Near the corner of Jackson and Chippewa stands the

Children's Home

(Protestant Episcopal), an admirable asylum conducted under the auspices of the Episcopal, diocese, of Louisiana. It is a home for orphan girls, but also receives small boys. The institution is in charge of the Sisters of Bethany, a local diocesan organization of the Episcopal faith. It is well worth a visit. The chapel is very pretty, and the children's festivals, especially at Easter and Christmastide, are very beautiful.

Directly across the street is McDonogh High School No. 2, a brick building originally erected for the Jewish Orphans' Home, but purchased by the city seven or eight years ago for use as a public high school for the girls of the upper districts.

On St. Thomas, near Jackson Avenue, is the Seamen's Bethel. St. Vincent's Haven for Seamen is on Tchoupitoulas, near Josephine.

St. Elizabeth's Industrial Home for Girls in charge of the Sisters of Charity is at the corner of Prytania and Napoleon Avenue. The home is the climax in a trinity of institutions, under the charge of this sisterhood in New Orleans.

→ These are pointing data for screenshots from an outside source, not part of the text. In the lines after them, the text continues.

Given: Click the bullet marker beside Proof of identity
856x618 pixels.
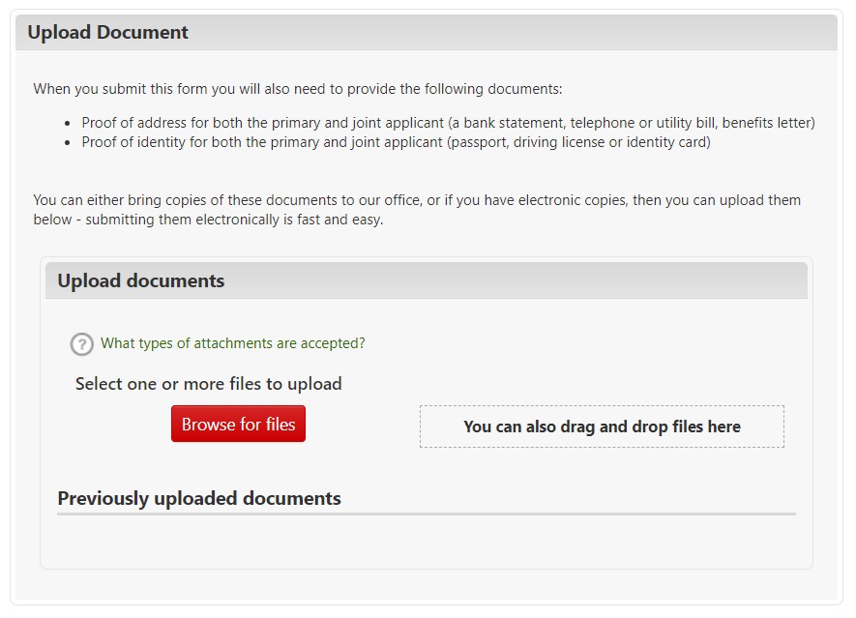Looking at the screenshot, I should click(x=68, y=143).
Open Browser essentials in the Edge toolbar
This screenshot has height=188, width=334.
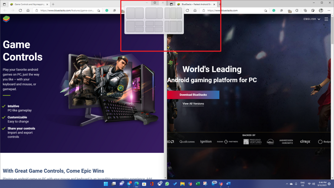pos(296,10)
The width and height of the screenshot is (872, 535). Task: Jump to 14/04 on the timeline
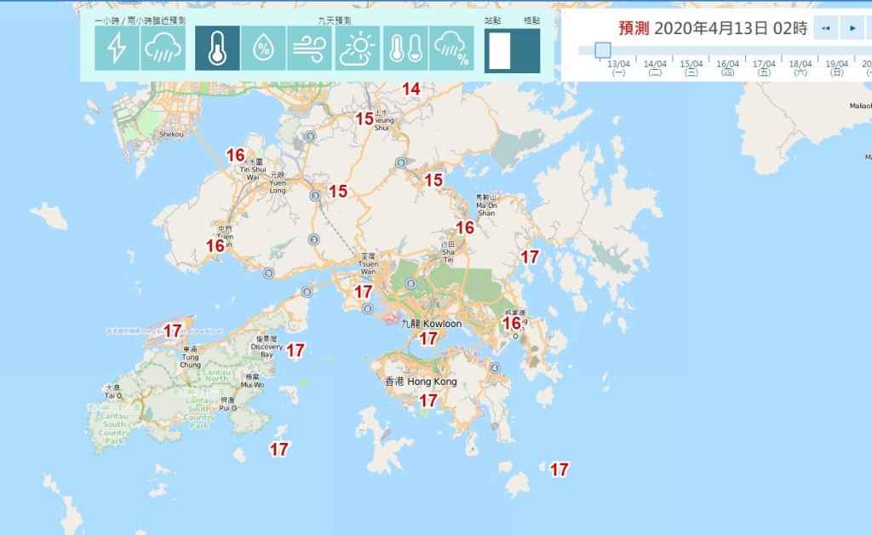click(x=654, y=67)
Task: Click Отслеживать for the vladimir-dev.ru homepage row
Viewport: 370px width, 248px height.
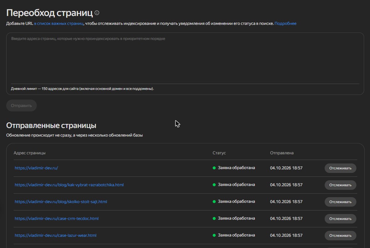Action: (340, 168)
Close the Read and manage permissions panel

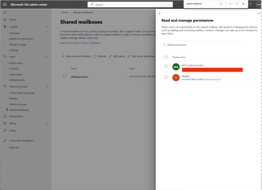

From the Infant Asylum, at Race and Magazine Streets, the children pass to St. Theresa's Asylum in Camp Street, where they are given a good common school education. Thence they graduate into this industrial home, where they are trained for active work by which they may become self-supporting in the world without. St. Elizabeth's is noted for its schools of needlework, the products of which are in great demand throughout the country. Among its graduates have been many wonderfully expert needlewomen.

At the corner of Camp and Napoleon Avenue, is St. Stephen's Church, a handsome edifice in brick. It has been in course of construction for some years and still lacks the steeple. The interior is not yet completed, but for the past ten years services have been held in the edifice. The pictures over the altar represent the martyrdom of St. Stephen.